Posted below are the thoughts of one of WaikatoLink’s commercial managers on some key things to be considered when determining whether to create a spin-off.
So you’ve been project managing a cool piece of technology at the University, and the time has come to decide whether you should license, sell, or form a spin-off company commercialise the technology.
How do you decide the best option?
Spin out companies are often the least preferred method for commercialising technology, and there are some good reasons for this.
- Spin outs are expensive to administer.
Public research organisations are rigorously audited, and so are the spin-off companies they hold stakes in. Add on to that the usual costs of accountancy, legal and management costs and forming a spin-off company particularly at an early stage where revenue may be some time away and budgets are tight is often discounted early on.
- Who’s driving the growth of the business?
In New Zealand technologies transferred into spin-off’s are usually managed by the public sector research organisations technology transfer office (TTO). Many TTO’s do not have the mandate, scale time or skill sets to properly manage a spin off.

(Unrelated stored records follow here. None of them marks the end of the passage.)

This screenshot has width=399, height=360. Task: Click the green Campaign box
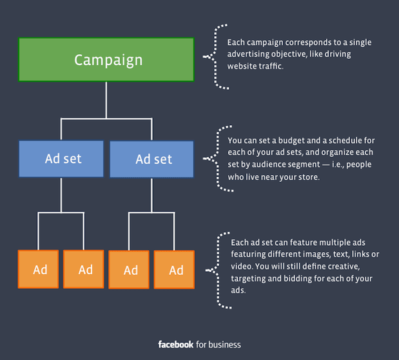pyautogui.click(x=106, y=59)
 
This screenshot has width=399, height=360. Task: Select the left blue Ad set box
pyautogui.click(x=61, y=159)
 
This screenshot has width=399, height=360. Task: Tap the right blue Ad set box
pyautogui.click(x=151, y=159)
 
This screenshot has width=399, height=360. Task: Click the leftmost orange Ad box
pyautogui.click(x=39, y=269)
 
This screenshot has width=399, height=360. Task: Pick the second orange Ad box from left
pyautogui.click(x=84, y=269)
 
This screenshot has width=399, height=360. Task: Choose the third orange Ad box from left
pyautogui.click(x=129, y=270)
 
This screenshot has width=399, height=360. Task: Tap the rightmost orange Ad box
pyautogui.click(x=174, y=270)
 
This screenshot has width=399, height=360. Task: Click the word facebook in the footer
pyautogui.click(x=176, y=345)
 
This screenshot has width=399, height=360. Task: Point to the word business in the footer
pyautogui.click(x=224, y=345)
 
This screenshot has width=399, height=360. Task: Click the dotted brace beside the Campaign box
pyautogui.click(x=215, y=57)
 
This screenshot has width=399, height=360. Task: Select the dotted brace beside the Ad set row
pyautogui.click(x=218, y=159)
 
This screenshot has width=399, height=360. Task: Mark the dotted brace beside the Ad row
pyautogui.click(x=218, y=270)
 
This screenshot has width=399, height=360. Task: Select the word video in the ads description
pyautogui.click(x=242, y=266)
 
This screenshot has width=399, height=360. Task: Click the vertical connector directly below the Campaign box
pyautogui.click(x=106, y=100)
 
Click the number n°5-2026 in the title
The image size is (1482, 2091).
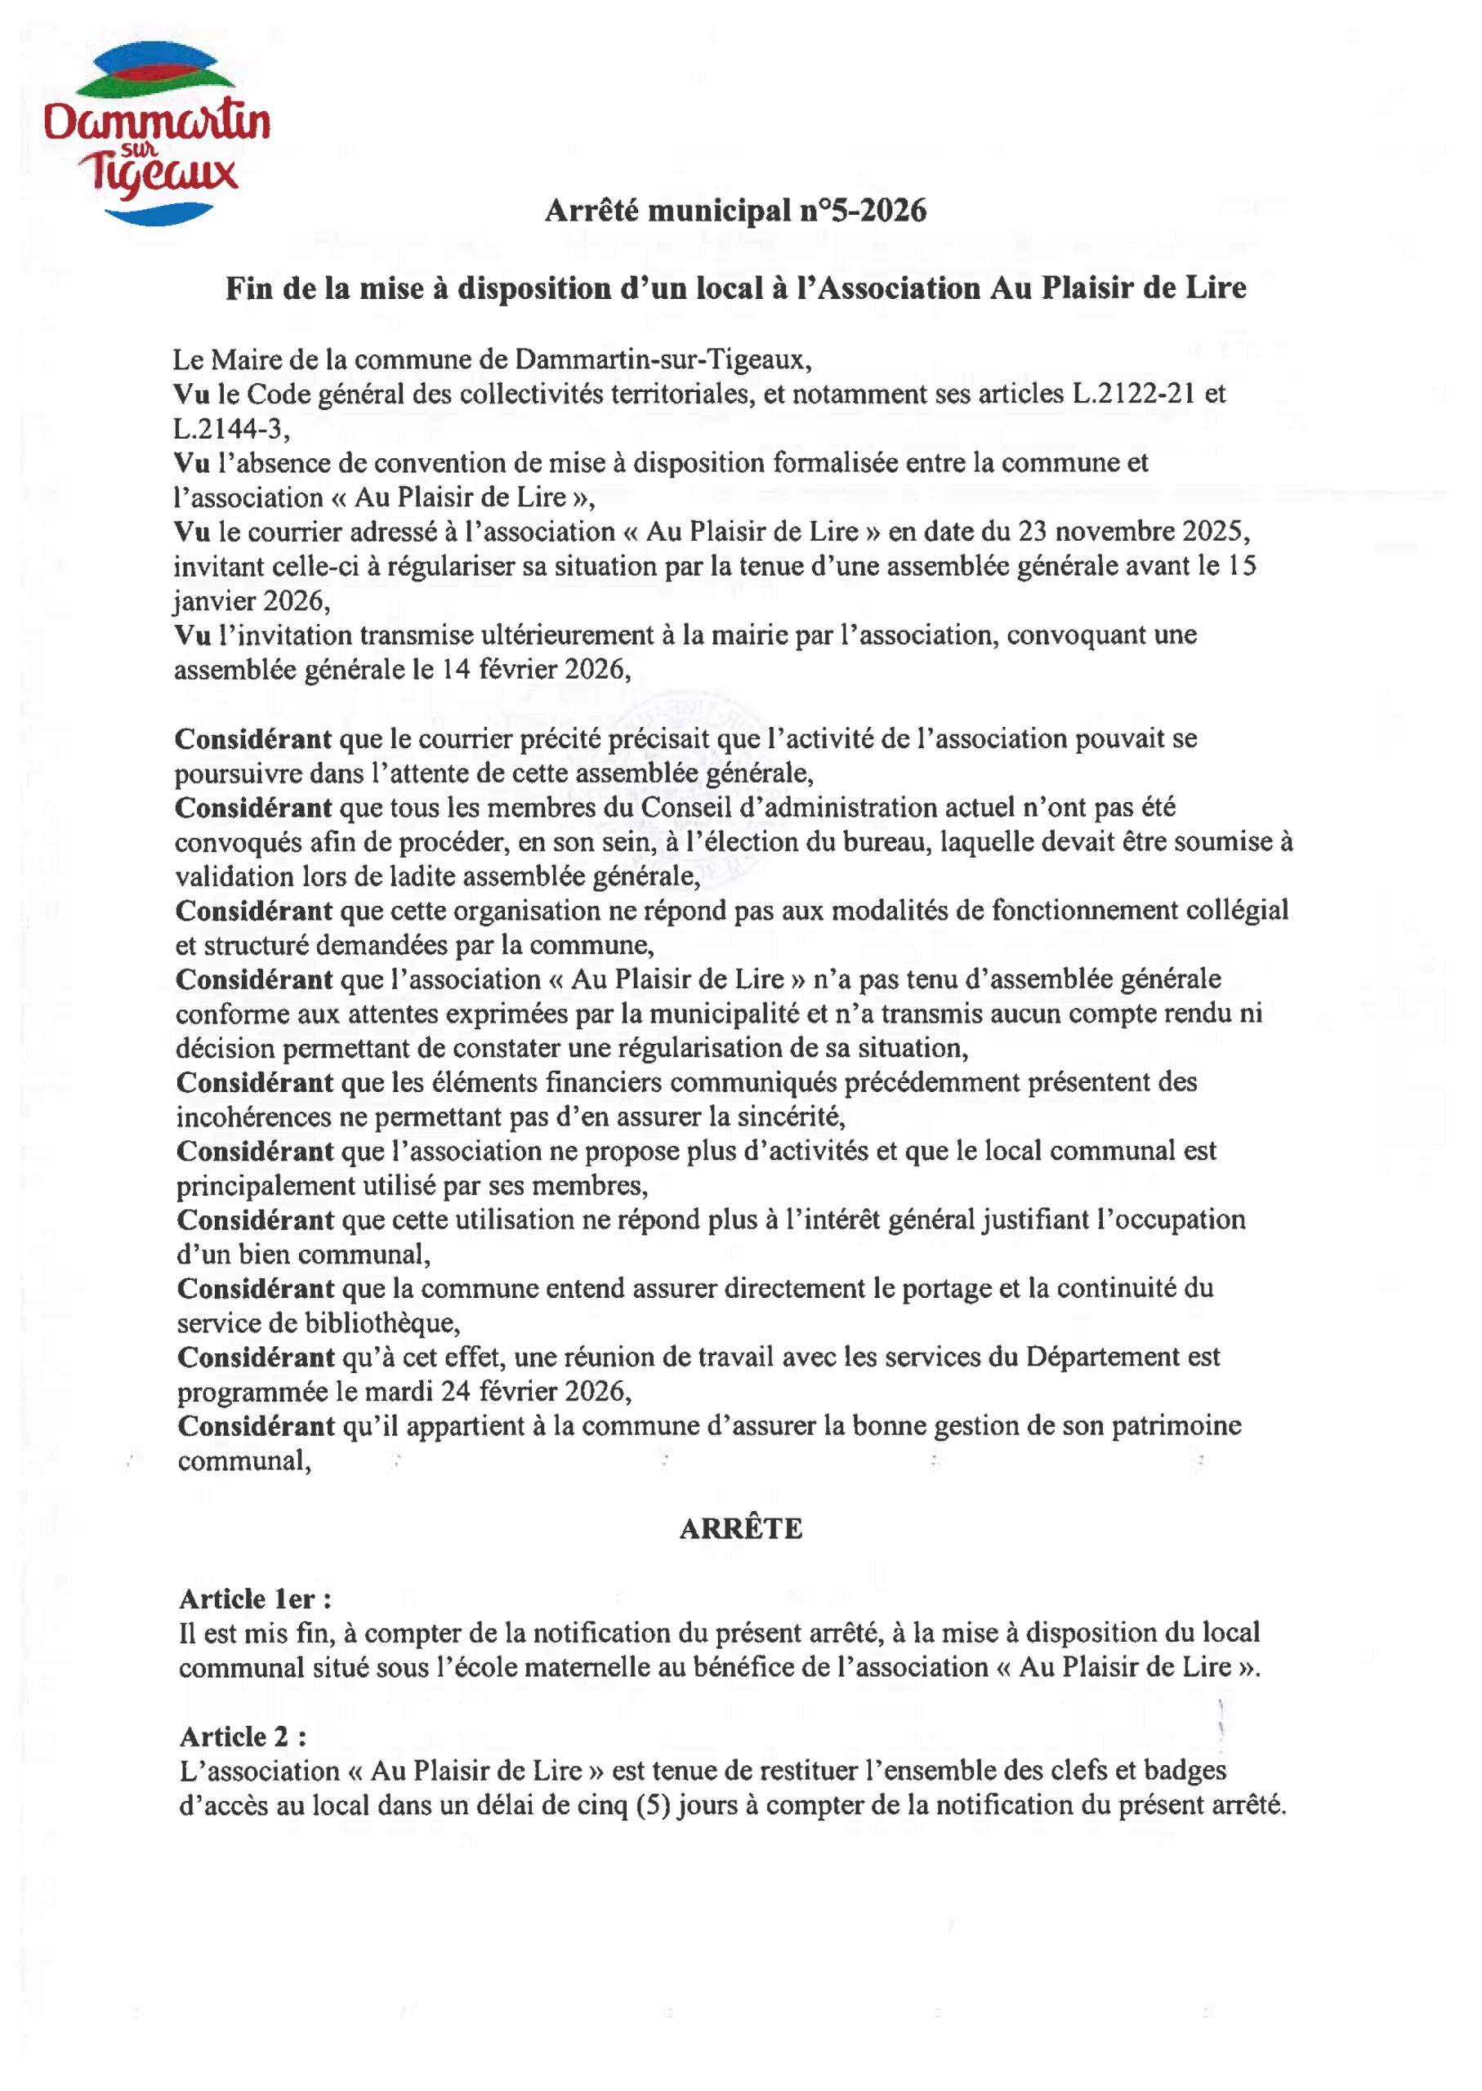click(863, 211)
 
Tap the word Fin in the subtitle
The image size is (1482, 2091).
click(249, 288)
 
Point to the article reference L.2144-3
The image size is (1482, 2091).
click(230, 429)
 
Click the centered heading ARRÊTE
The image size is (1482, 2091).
click(740, 1529)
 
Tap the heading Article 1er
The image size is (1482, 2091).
click(255, 1599)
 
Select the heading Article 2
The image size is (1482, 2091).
click(243, 1737)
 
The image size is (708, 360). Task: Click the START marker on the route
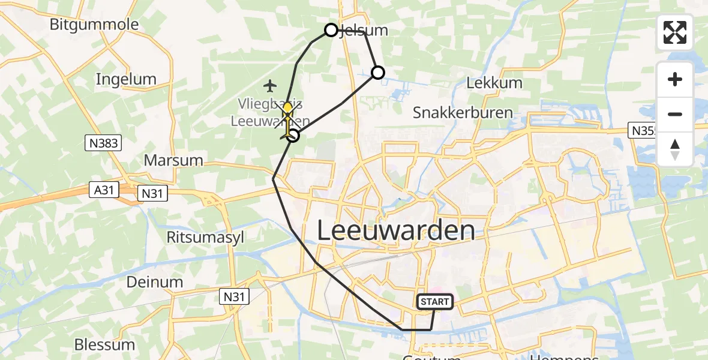435,302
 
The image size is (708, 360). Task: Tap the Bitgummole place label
94,25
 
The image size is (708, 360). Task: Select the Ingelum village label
126,79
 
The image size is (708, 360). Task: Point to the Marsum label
173,161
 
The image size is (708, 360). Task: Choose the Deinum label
155,282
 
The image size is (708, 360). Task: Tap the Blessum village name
104,345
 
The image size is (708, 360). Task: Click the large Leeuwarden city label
395,230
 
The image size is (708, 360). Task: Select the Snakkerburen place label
463,113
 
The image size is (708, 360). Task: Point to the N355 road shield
643,130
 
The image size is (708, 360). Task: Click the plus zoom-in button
675,79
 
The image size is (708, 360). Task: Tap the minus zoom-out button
675,114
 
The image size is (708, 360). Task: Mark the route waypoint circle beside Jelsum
331,30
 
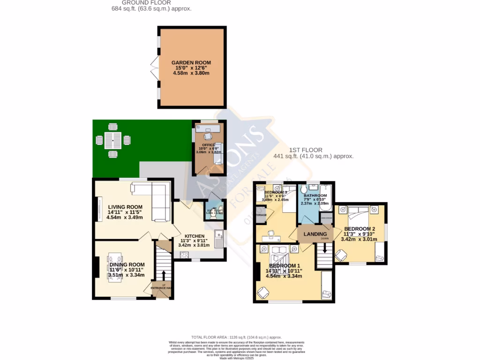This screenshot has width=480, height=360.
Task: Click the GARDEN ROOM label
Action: pyautogui.click(x=191, y=62)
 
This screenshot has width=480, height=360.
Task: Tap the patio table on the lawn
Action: pyautogui.click(x=113, y=140)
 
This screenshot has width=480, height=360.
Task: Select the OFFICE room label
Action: pyautogui.click(x=209, y=145)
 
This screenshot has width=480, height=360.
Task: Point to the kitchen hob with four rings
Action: pyautogui.click(x=183, y=255)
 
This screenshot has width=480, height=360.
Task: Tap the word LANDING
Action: pyautogui.click(x=315, y=234)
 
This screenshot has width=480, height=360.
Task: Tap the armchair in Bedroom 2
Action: pyautogui.click(x=341, y=255)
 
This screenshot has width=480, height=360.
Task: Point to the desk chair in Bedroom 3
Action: pyautogui.click(x=271, y=232)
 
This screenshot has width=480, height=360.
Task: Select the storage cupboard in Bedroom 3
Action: pyautogui.click(x=261, y=216)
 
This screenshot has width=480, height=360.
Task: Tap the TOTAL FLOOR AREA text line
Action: pyautogui.click(x=237, y=337)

- Securing Investment for the spin-off company is difficult.
In New Zealand many public sector research spin-off companies are formed quite early in the development if the technology, at a time when the technology may not have proven market potential or an established cash-flow. In today’s investment market, pre-revenue spin-off companies are less attractive than those with a proven market and cash-flow. Many investors are attracted to investing in a highly skilled proven entrepreneur and successful management team driving growth and having “skin in the game”. Public sector spin off companies often lack an entrepreneur, and the TTO as a management team is often not credited enough as having the skill, ambition and drive to develop company value to a point where a management team can be established.
Cash is king when developing technologies. If the spin-off company is not seen as an attractive investment opportunity early on, or the company cannot build sufficient value and investment potential within the cash runway available to it, it will likely see the spin-off fail or the technology not realise its full commercial value.
So on balance, in today’s market forming a spin-off is a risky option. Whilst having many risks associated with it, it should still be considered as an option to maximise value and returns for the effort, time and cash put into it by our researchers.